The problem with the story that we’ve been given is that we don’t know why it was thought sedation was not appropriate.
It is not clear, if a conversation occurred whilst the ambulance was there wanting to transport the patient, if the medical attorney could have been sufficiently informed to make the decision to refuse particular treatment, in this case, sedation.
Further, we certainly don’t know if it was suggested that the treatment would cause ‘unreasonable’ distress to the patient, but what is ‘unreasonable’ has to take into account the need to transport the patient to hospital in an ambulance. The fact that it causes some distress may not mean the distress is ‘unreasonable’ in the circumstances. It must be noted that one of the criterion in either s 5B(2)(a) or (b), quoted above, must be met for the attorney’s refusal to be binding.

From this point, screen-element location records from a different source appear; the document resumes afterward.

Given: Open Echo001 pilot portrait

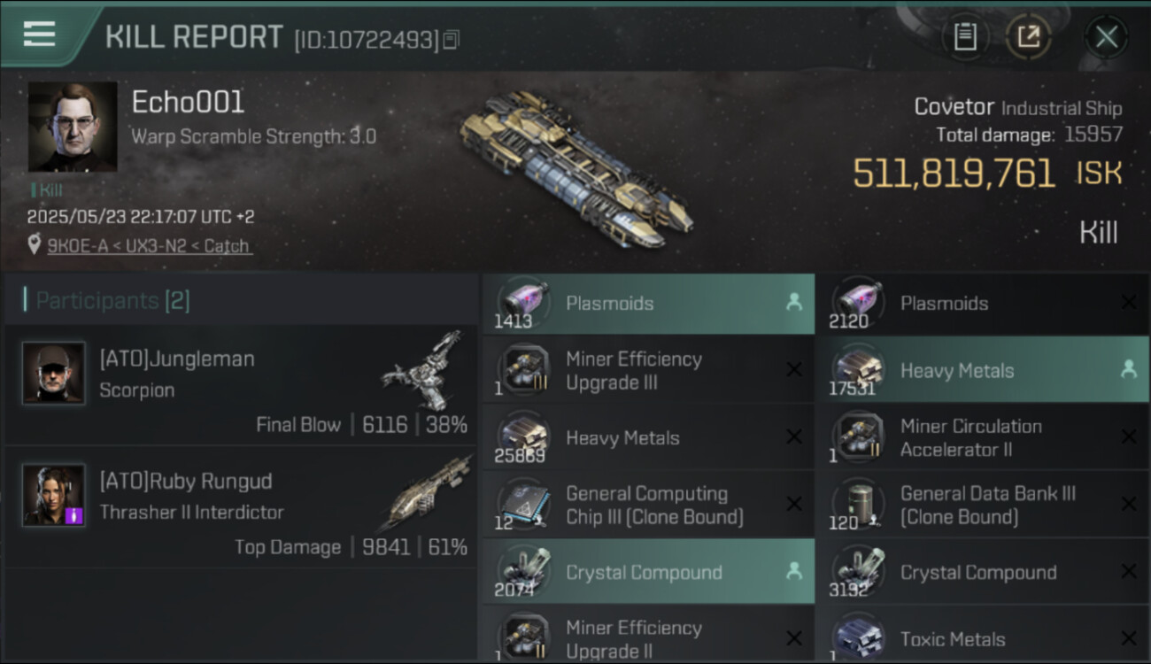Looking at the screenshot, I should (x=73, y=127).
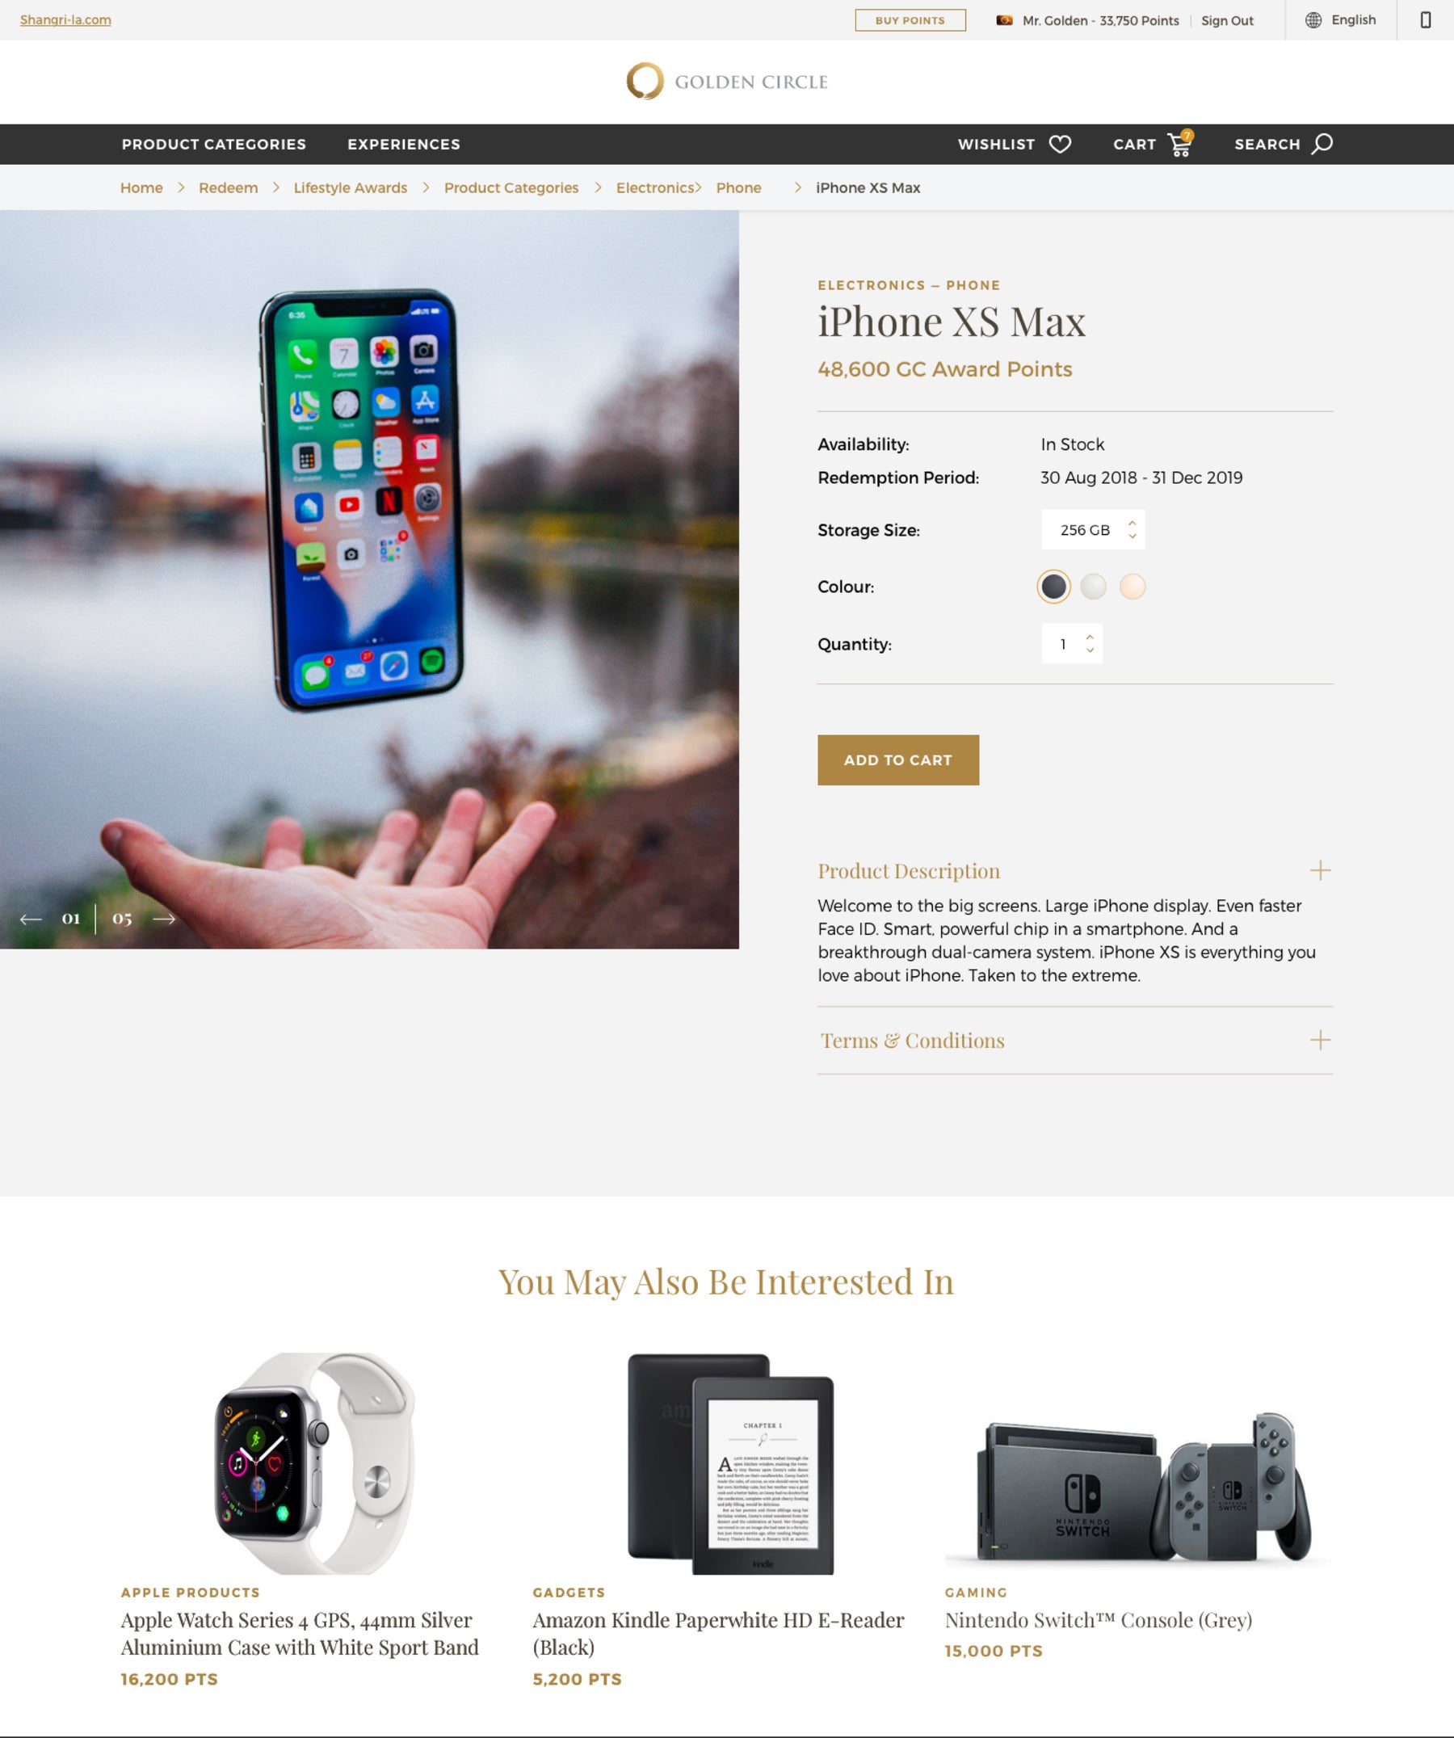
Task: Open the Experiences menu item
Action: click(404, 144)
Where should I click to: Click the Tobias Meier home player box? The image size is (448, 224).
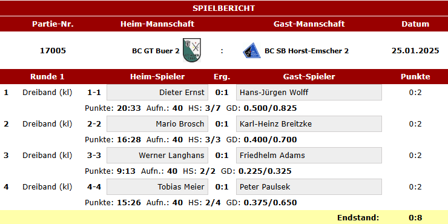tap(157, 186)

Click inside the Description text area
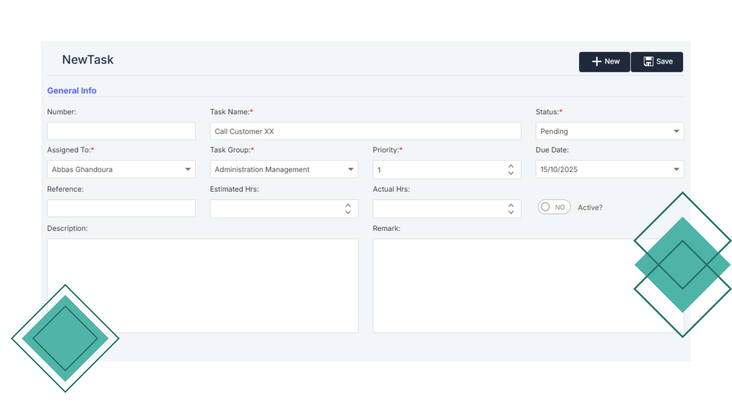tap(202, 285)
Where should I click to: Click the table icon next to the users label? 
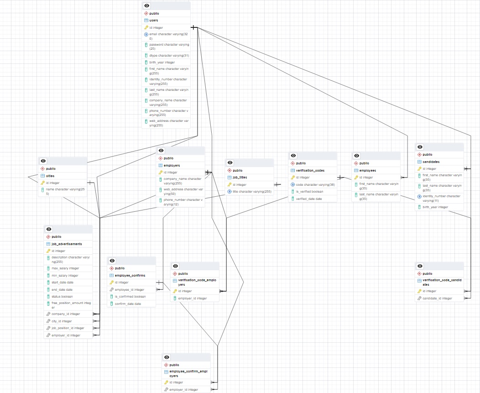pos(147,20)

Finally, as noted above, even if there is a right to refuse treatment that does not give a right to demand treatment that is unwarranted or cannot be safely delivered without that treatment that has been refused. Just as one couldn’t insist that a doctor perform surgery without gloves, so too the attorney, who may be able to refuse sedation, cannot ‘demand’ that the patient is transported if the transport cannot be done, safely, without the necessary sedation.

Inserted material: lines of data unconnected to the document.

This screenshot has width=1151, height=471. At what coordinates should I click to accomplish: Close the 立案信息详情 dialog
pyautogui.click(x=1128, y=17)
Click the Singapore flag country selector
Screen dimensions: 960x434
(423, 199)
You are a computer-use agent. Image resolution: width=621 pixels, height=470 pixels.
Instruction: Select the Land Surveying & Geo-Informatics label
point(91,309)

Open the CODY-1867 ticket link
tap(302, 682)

Without these critical clinical details it’s not possible to be definitive but the discussion above, does help to suggest what the rights and duties of the paramedics were, or are.

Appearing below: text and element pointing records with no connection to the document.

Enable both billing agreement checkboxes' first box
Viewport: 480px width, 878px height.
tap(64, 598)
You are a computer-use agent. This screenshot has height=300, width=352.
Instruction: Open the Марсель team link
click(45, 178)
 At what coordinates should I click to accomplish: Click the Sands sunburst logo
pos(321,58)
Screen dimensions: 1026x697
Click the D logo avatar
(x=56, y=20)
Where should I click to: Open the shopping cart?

The first point is that if paramedics are, and want to be, professional they need to engage, and be engaged, as part of the health care team. The nursing home staff can’t tell the paramedics how to do their job but they can and should deliver clinically relevant information to the paramedics to ensure that the patient gets the best possible care in accordance with their wishes. The paramedics need to understand why the nursing home staff are asking (not instructing) the paramedics ‘not to administer any treatment including sedation’ and should be willing to accommodate those concerns if they are clinically and ethically relevant. If there is, or was, a sound clinical reason for the request then the paramedics need to work with the rest of the health care team to determine what alternatives there are that would allow the patient to be transported in a way that meets their clinical needs and also ensures the safety of the paramedics and other road users.
Equally the attorney may consent, or refuse, treatment but they cannot insist on treatment. In the circumstances if there is no way to transport the patient without physical or pharmacological restraint that has to be communicated; it may come down to the fact that if the attorney refuses sedation they are in fact refusing ambulance transport! That cannot be used as a glib answer, ‘take what we offer or nothing at all’. As with the concerns of the nurses, the attorney’s concerns need to be considered and, if possible, accommodated, but if not possible then that too has to be communicated.
In short however, neither the nursing home staff nor the attorney can demand that the paramedics transport the person without sedation if sedation is clinically warranted and essential to ensure the safety of the paramedics and other road users. If they refuse that treatment and the refusal is valid then alternative transport or treatment would need to be arranged.